[Collected data]
Content starts
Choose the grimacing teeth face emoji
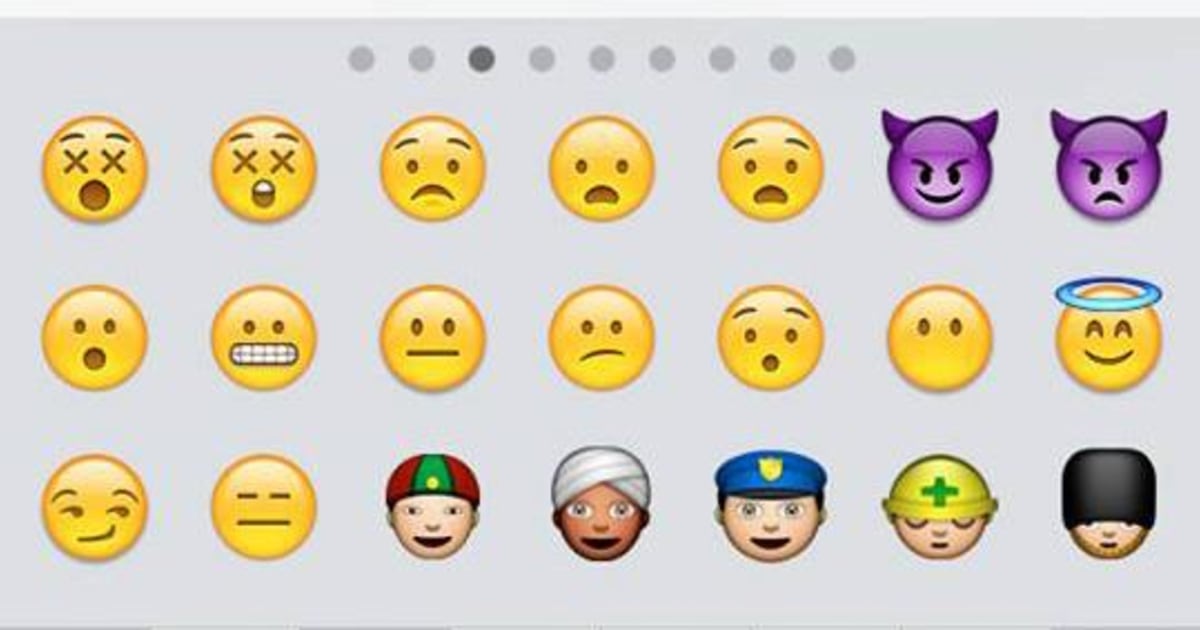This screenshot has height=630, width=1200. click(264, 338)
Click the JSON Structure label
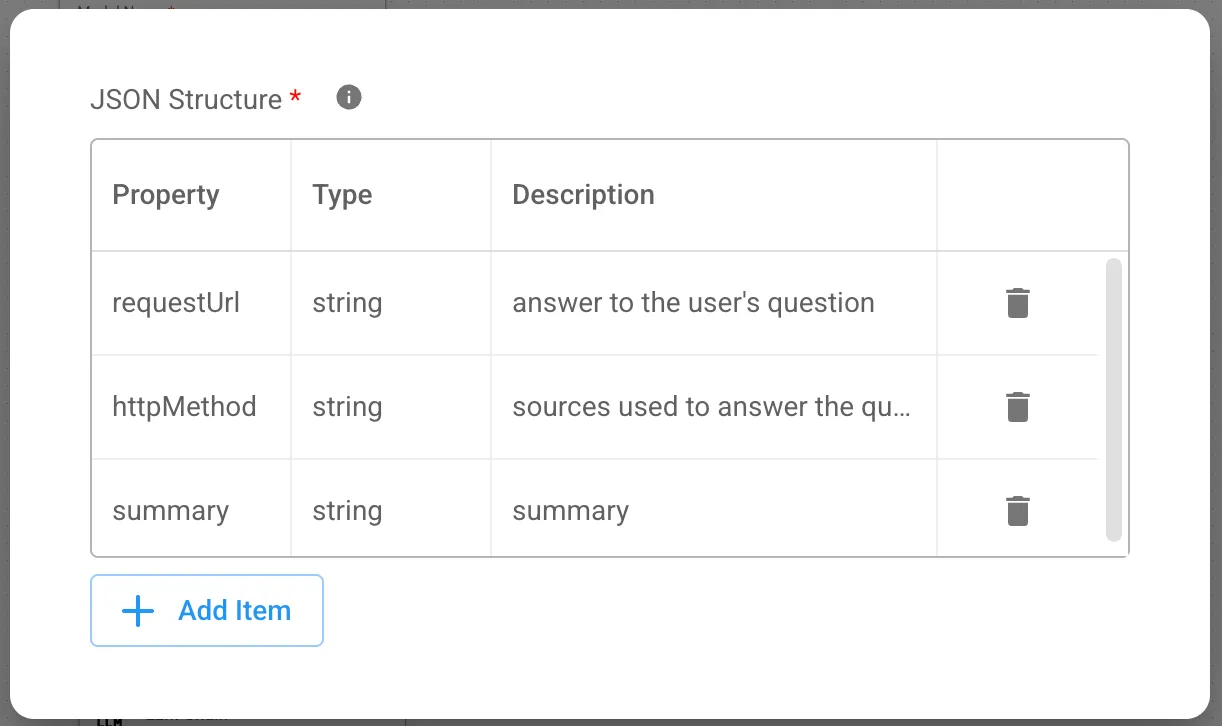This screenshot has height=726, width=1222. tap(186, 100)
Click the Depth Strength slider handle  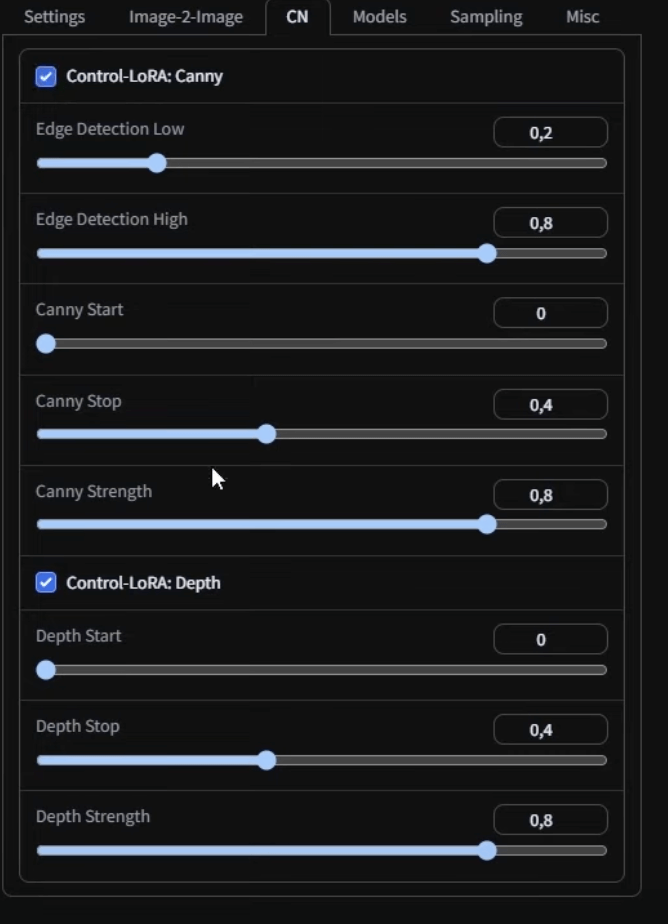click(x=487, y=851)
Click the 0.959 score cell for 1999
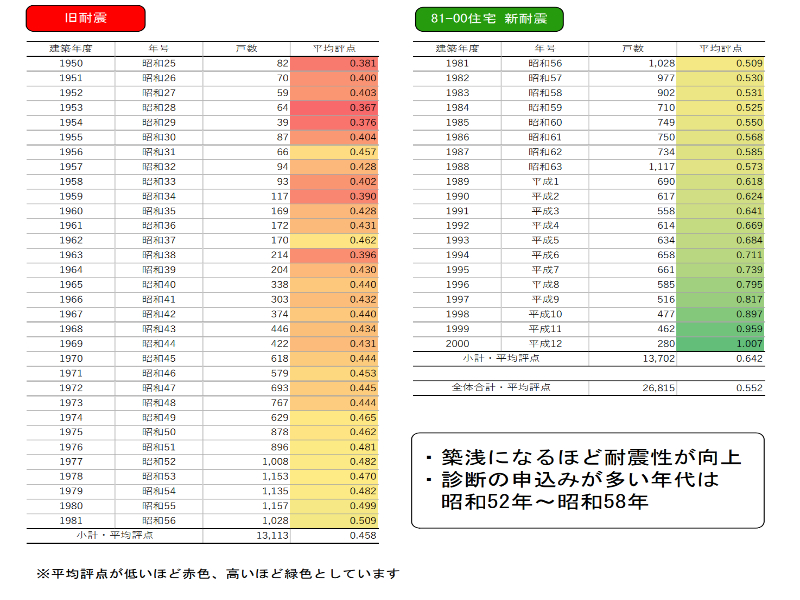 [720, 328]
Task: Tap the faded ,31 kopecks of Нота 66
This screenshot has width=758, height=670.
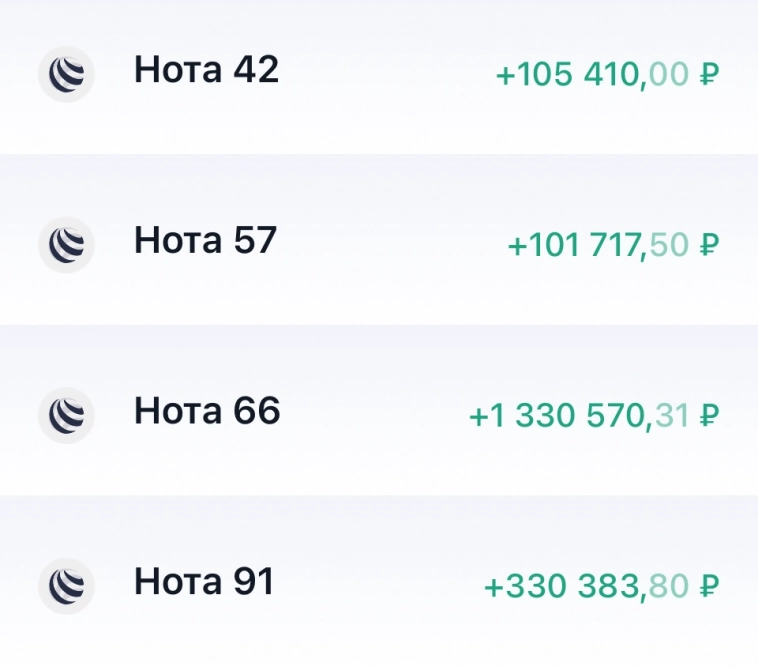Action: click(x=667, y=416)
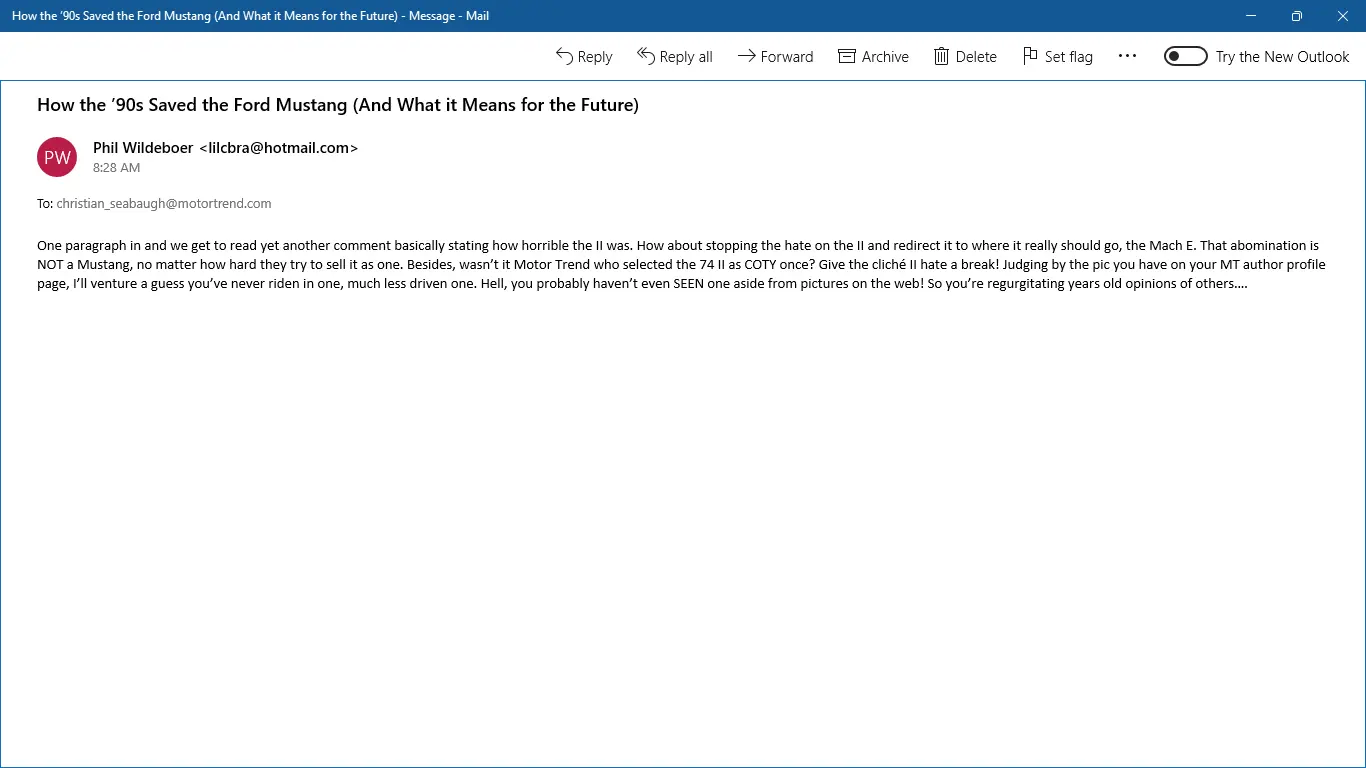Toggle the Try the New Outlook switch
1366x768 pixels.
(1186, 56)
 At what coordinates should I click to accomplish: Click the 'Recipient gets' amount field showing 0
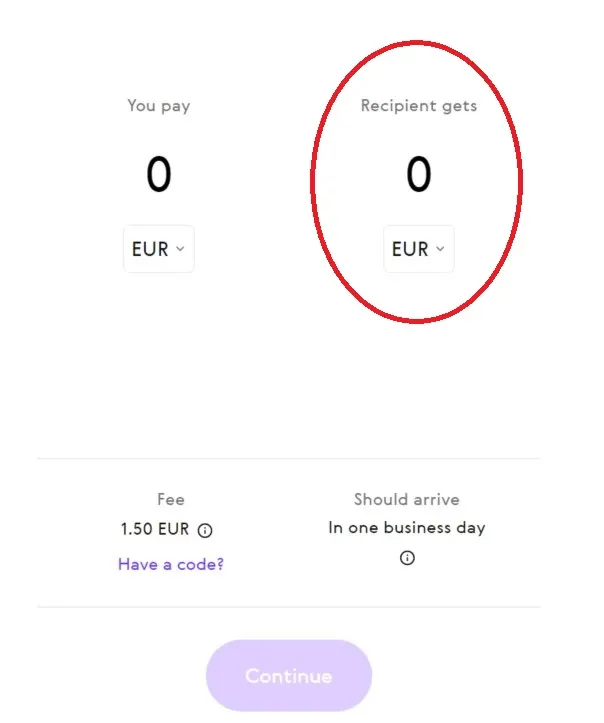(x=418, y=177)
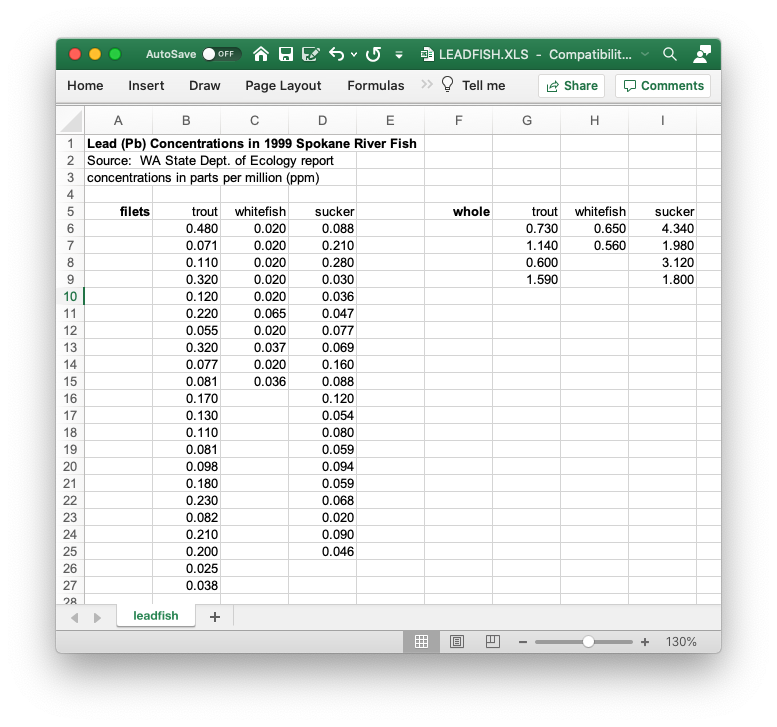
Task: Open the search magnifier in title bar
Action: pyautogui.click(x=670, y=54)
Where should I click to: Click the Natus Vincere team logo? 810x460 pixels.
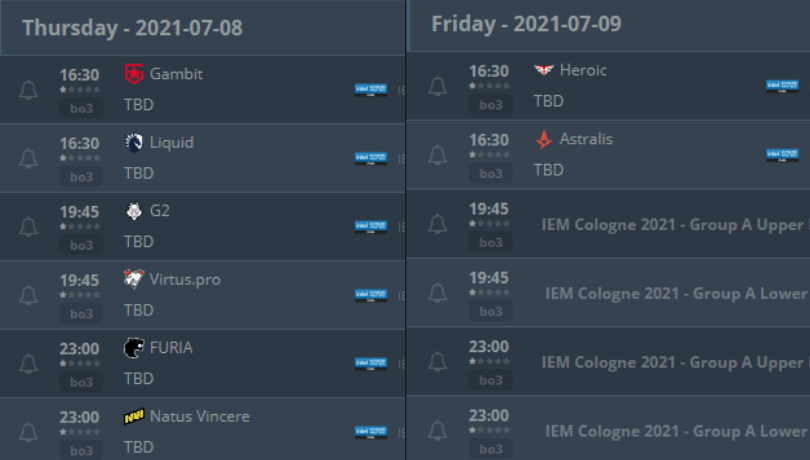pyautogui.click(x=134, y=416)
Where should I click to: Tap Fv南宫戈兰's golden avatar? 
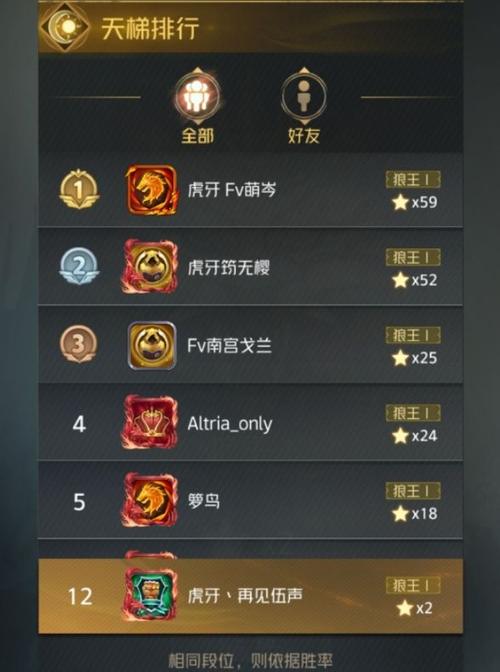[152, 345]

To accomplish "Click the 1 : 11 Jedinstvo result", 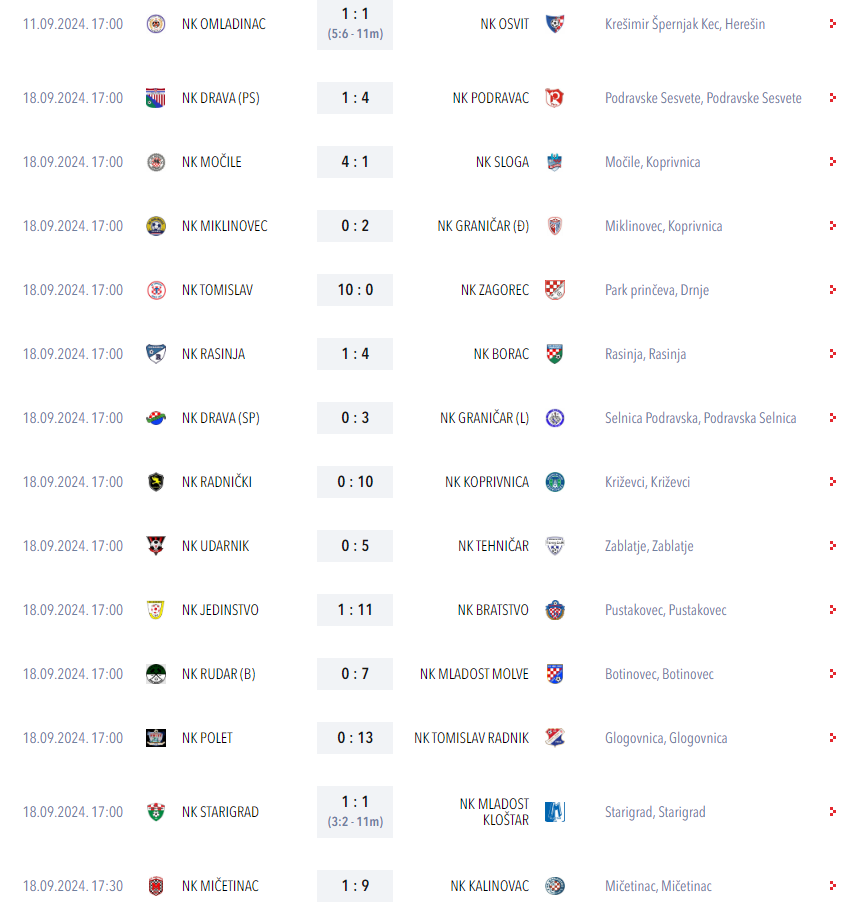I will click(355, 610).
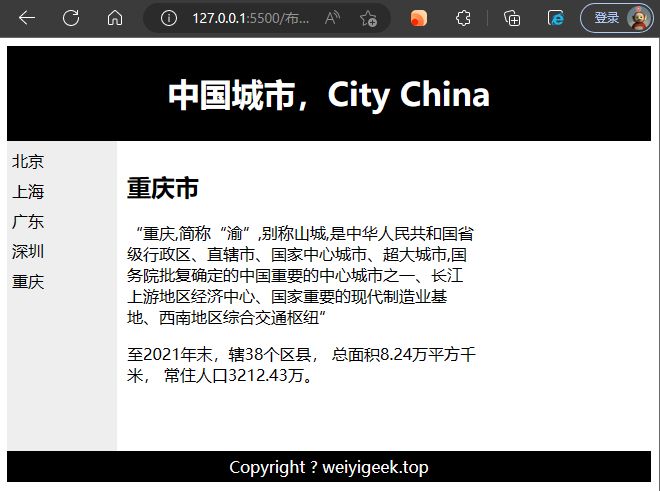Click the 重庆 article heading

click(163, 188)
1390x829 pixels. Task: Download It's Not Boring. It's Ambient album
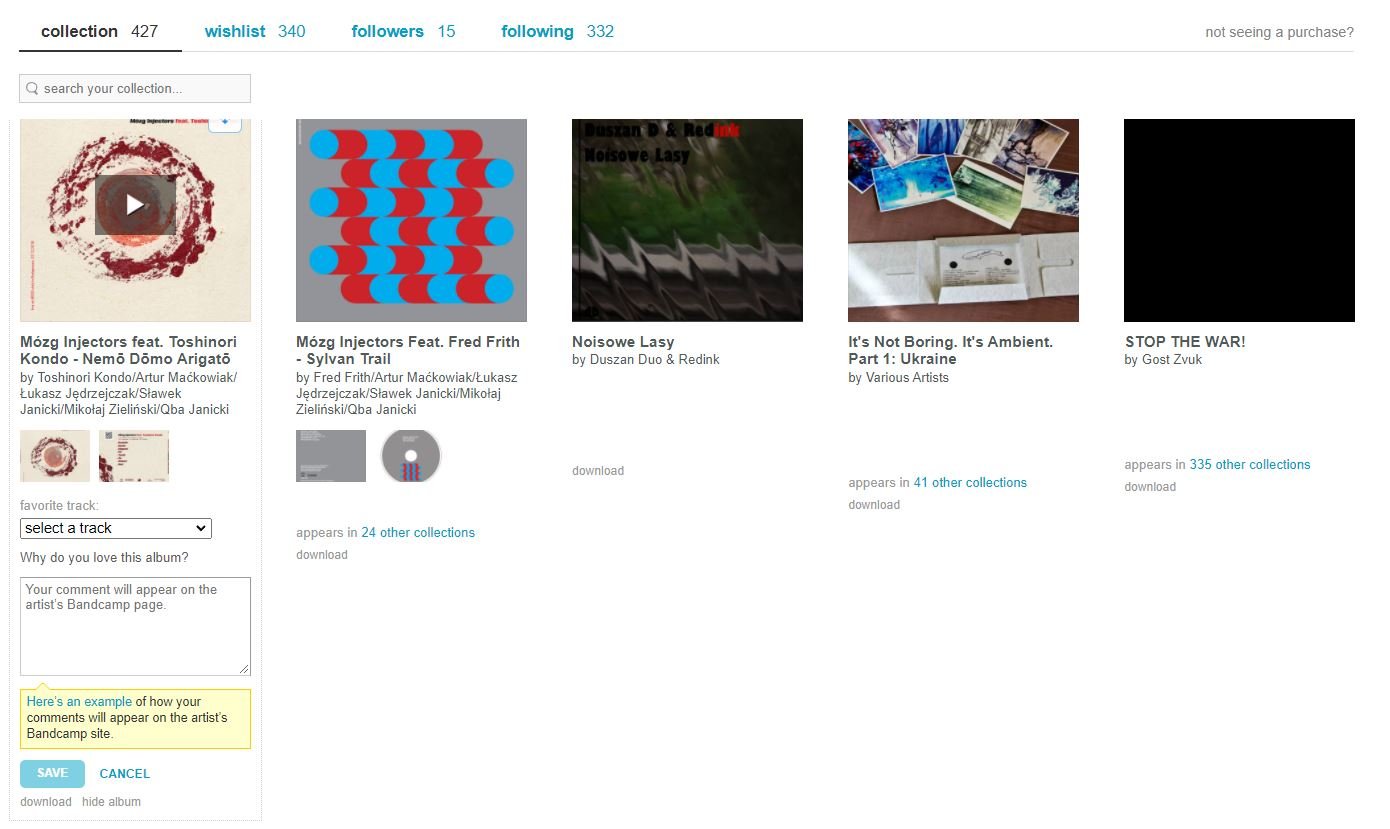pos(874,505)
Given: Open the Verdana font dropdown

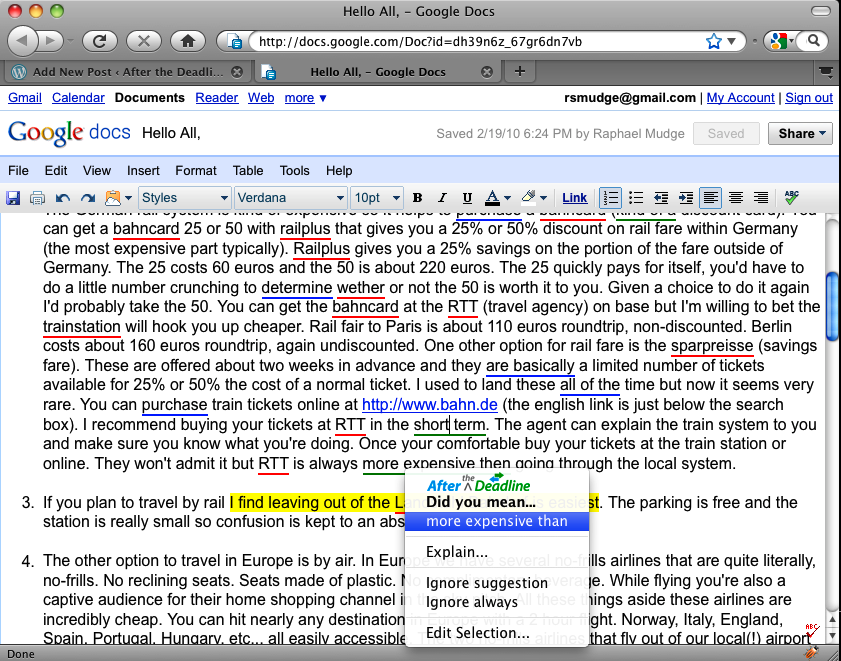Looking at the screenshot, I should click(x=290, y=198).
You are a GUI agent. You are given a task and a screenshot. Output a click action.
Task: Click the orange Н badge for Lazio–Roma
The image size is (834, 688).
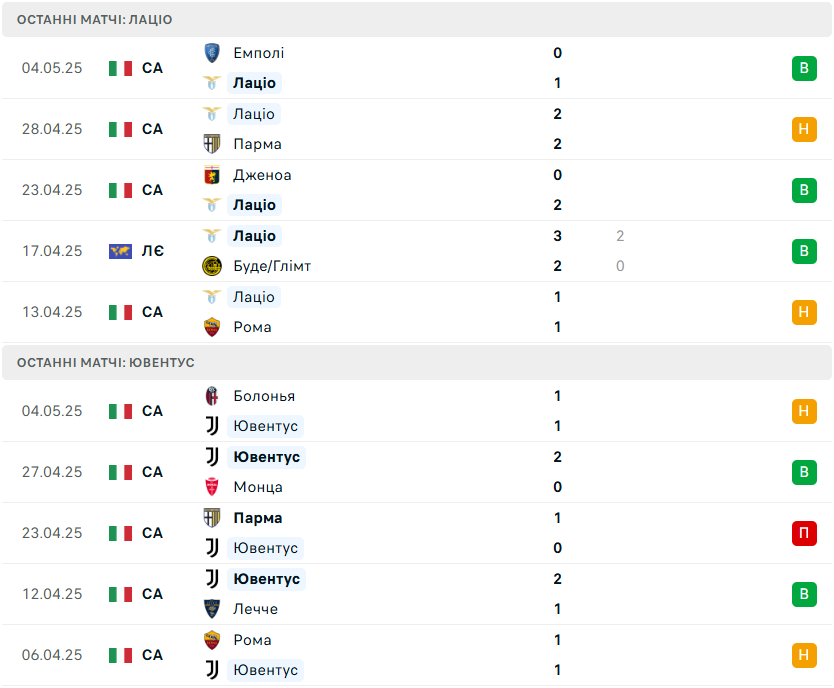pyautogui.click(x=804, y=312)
Content ends
- **Work to complete**
Write out again only the lines from the line that contains "Task: Click the orange Н badge for Lazio–Roma" through the last line of the records, both ends included, without any of the pictures.

- **Solution to this exercise**
Task: Click the orange Н badge for Lazio–Roma
The image size is (834, 688).
pyautogui.click(x=804, y=312)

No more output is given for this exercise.